Last week Koss, the manufacturer of high quality head phones, disclosed that their principal accounting officer had embezzled between $4.5 million and $31 million between 2005 and December, 2009. The advocates of requiring small issuers to annually file integrated audit reports on their respective internal control systems immediatley pointed at Koss as justification for requiring the implementation of 404(b) beginning in June, 2010. Is this adequate justification? For several reasons, I don’t believe it is.
This was an intentional fraud. Neither financial statement nor internal control audits are designed to guarantee the detection of fraud. Yes, an internal control audit would have disclosed the existence of significant deficiencies and material weaknesses. An expanded internal control review might have even stumbled across the defalcation.
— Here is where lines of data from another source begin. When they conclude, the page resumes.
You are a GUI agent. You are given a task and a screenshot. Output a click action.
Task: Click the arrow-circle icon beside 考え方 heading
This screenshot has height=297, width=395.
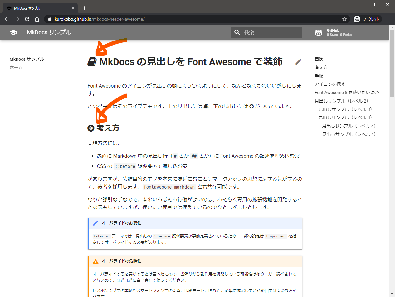pos(90,127)
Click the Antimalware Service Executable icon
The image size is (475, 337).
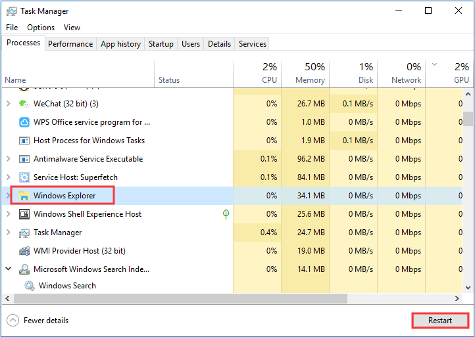click(x=24, y=159)
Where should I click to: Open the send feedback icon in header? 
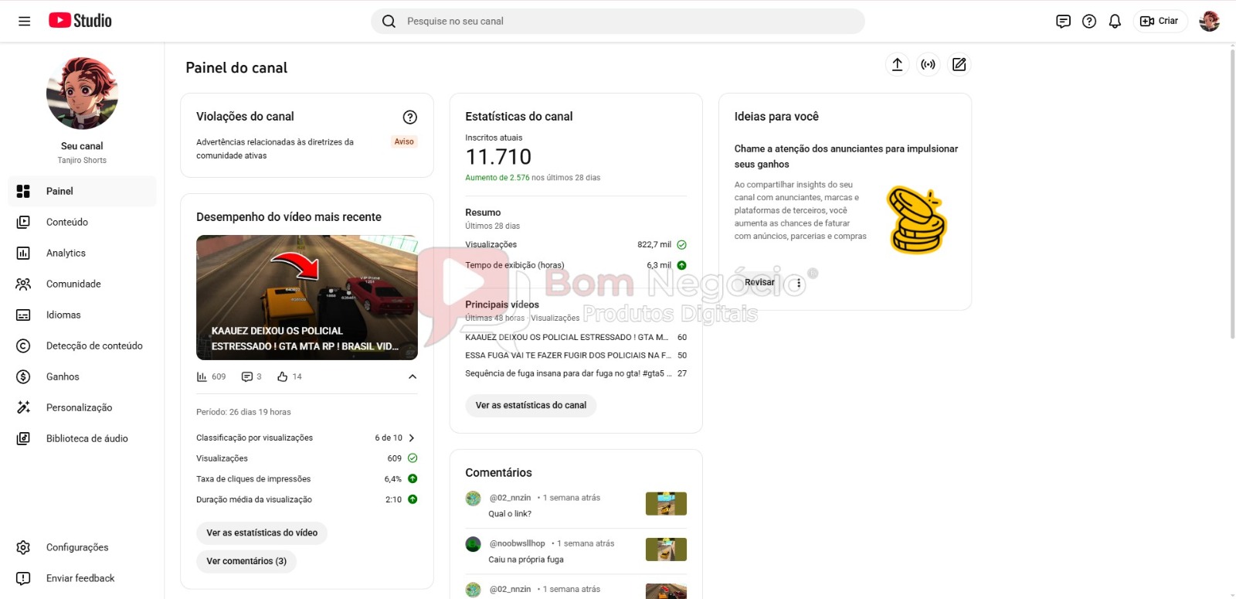point(1063,22)
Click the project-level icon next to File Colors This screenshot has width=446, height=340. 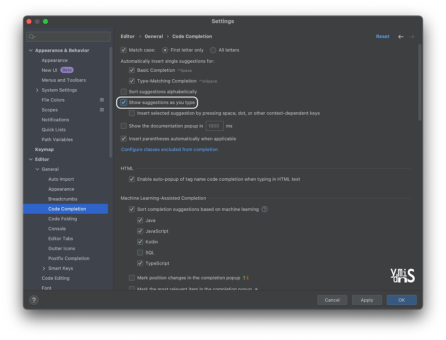tap(101, 100)
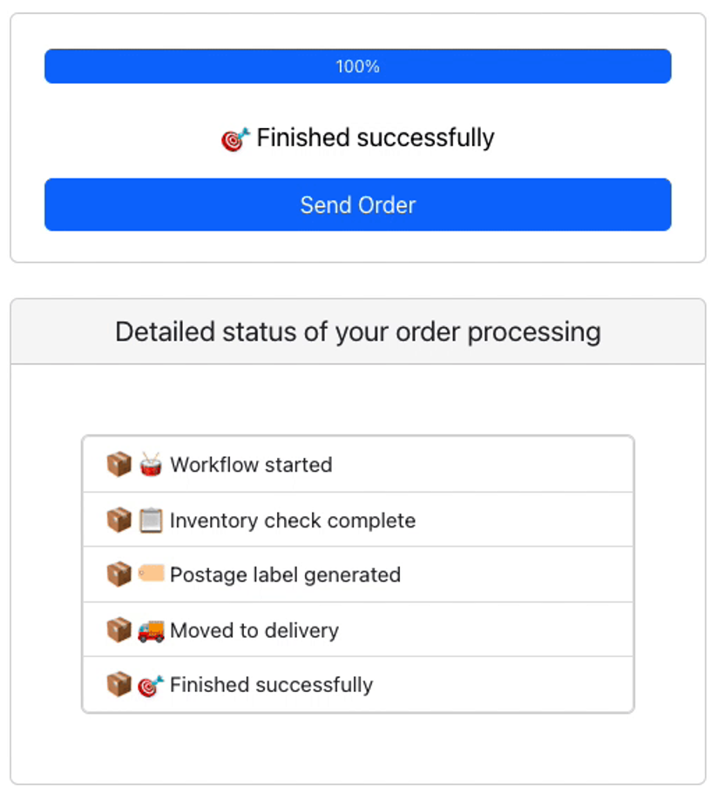Click the package icon in Postage label row
The width and height of the screenshot is (718, 799).
coord(119,574)
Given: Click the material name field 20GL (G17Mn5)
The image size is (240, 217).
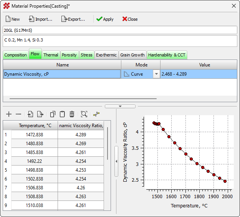Looking at the screenshot, I should pyautogui.click(x=120, y=30).
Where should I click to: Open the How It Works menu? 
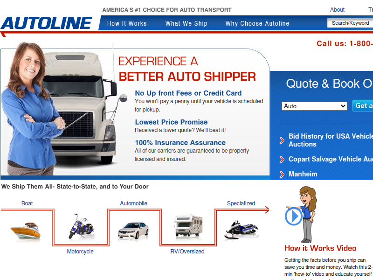coord(127,23)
More likely it would have only resulted in an adverse opinion on the internal control systems by the company’s auditor. This could have been an alert to investors, but more likely it would have been ignored as the SEC’s own studies have indicated. Integrated audits have not resulted in a higher level of confidence by investors. Fraud audits for all issuers require a lower level of materiality that can not be justified economically.
If in this particular case the amount embezzled was material for any of the five years effected it would seem that it should have been detected under normal financial statement audit procedures in at least one year. A failure by the audit firm to properly complete an audit is not justification for adding another layer of regulation on small issuers under SOX.
The company had retained the same national audit firm for the past five years. Based on the professional fees disclosed in the proxy statement it is possible that Koss was a small fish in the big pond of this national firm and may or may not have gotten the service it needed and deserved. Some large national firms have been known to ‘rank’ their clients. If you are not the big dog on the porch you are not likely to get the same level of expertise, experience and service as the bigger clients.
Cost. Certainly for Koss the cost of an ICFR program – including both the external audit fees and the internal program costs – would have been less expensive than the amount embezzled, but requiring all firms to bear a cost to ‘potentially’ prevent an occasional fraud loss of this type is ridiculous. Theoretically, 404(b) would cost a firm similar in size to Koss, $250,000 annually (ballpark WAG). One-third to one-half of that being for the external auditors. So the investors in Koss would have been out something in excess of a million dollars. The cost/benefit equation for requiring this universally just wouldn’t seem to balance, unless you subscribe to the premise that something graeter than 10% of all statements are fraudulent.
There are already criminal and civil penalties in place to protect the investor from this type of malfeasance as we’ve discussed in our prior posts. Another in the form of 404(b) is not needed. The responsibility to the shareholders rightfully lies with the Audit Committe of the Board, the Board of Directors and management. If more company oversight is needed and beneficial those charged with governance are ostensibly sophisticated enough and in the best analytical position to know and provide it.
I still view the cost of 404(b) as an ineffective unsupportable dissipation of investors equity. We’ve had some great dialog on this topic in the past. Did I change anyone’s mind?